Island art-resistance encounters
I was tempted to do a selfie with this selfie-taking penguin family on Ocean View Rd at Oneroa yesterday but I could not find the right angle. The penguins make enough of a statement by themselves I thought, not only taking the Mickey out of our new social media influenced behavior but also of the many tourists/day visitors from the mainland who inundate the island over summer, in search of a temporary experience of an island paradise. The person who bought this sculpture by a local artist, Jay Lloyd, thought it would be better on public display on that very tourist busy road of the island for everyone to enjoy --- and a perfect 'tongue in the cheek' kind of statement by the locals to the invaders, I would say.
Serendipity at play, as I walked into the SPACE Art Gallery just a few meters from where this sculpture is standing, I met the artist, who is a member of a local artist collective that runs SPACE. We got into talking about island art and what it means to be an artist on an island, this island. The conversation was enlightening in many ways and much of what I learned was relevant to my mapping research of this island's communicative ecology. Jay told me that this sculpture was part of the "Sculp Oneroa" annual event that brings Waiheke's own sculpture work into the main village of the island. "The location of each work is thoughtfully selected in order to create a dialogue between the work and its setting" (you can't deny the location of the selfie-taking penguins was spot on!) This statement about locality has not been, of course, a random one, as I learned in the course of our conversation. This event has been a counter-movement, a art-resistance if you like, to the other bigger and now very famous "Headland Sculpture on the Gulf" summer event that was originally the initiative of the Waiheke Community Art Gallery before it was taken over by bigger forces outside the island and turning it into "New Zealand’s premier contemporary outdoor sculpture exhibition... listed in the New York Times as number 35 in the top 46 destination events in the world to visit."
The magnitude of this reminds me what my colleague and islands expert Godfrey Baldacchino had once said: "Their inhabitants [islands] survive thanks to an openness to imports and exports, and this cultural and economic permeability renders them particularly susceptible to "invasions" [....] Thus, small islands notionally become easy pray to homogenizing globalisation. They enjoy no hinterland to escape to, find solace in, or fall back on" (Keynote address, Islands of the World VII, 2002).
The local artists felt left out, and that their island space was taken over by outsiders to present art that was not representative of their island's artist community or indeed reflecting the island's own character. It simply provided the backdrop (a stunning one) for these sophisticated pieces of contemporary sculpture that I myself had visited in the past but stopped at some point because I found them somewhat pretentious and out of relevance to their "island stage". Now that I know more, I can understand better my own reaction to this. The event was also organized in such a way that as soon as the visitors arrived by ferry they were herded to the nearby headland where the sculpture art was on display offering them food and drinks along the way, keeping them thus on the pre-designed trail. The ferry company and the event organizers were the ones to profit most from this event. So, the local artists went on the counter-offensive and created something that they felt was much more inclusive of their community.

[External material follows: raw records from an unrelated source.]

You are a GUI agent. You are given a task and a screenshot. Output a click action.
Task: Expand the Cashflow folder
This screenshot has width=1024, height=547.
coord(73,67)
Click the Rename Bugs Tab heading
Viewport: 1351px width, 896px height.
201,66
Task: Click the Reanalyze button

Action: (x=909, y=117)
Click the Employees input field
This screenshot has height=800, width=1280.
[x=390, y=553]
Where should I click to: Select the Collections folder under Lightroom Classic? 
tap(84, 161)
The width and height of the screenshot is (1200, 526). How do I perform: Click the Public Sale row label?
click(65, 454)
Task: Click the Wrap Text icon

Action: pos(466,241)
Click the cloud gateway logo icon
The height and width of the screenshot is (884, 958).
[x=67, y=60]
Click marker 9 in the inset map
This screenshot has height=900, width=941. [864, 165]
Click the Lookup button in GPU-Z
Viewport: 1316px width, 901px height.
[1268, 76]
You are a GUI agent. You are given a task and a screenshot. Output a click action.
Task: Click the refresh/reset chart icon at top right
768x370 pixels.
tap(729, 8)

I loved this island resistance story, such a good example of how islands can create counter events to maintain a sense of ownership of their island space and identity. As many islanders have told me countless times, the more popular the island becomes, the more pressure this brings to the island resource-wise and a good indication of that popularity is the very high house prices that are on par with Auckland (and those are out of the roof, one of the highest in the world).
So my dream to claim a slice of this paradise is compromised by just the simple fact that I cannot afford to buy even an old dilapidated bungalow!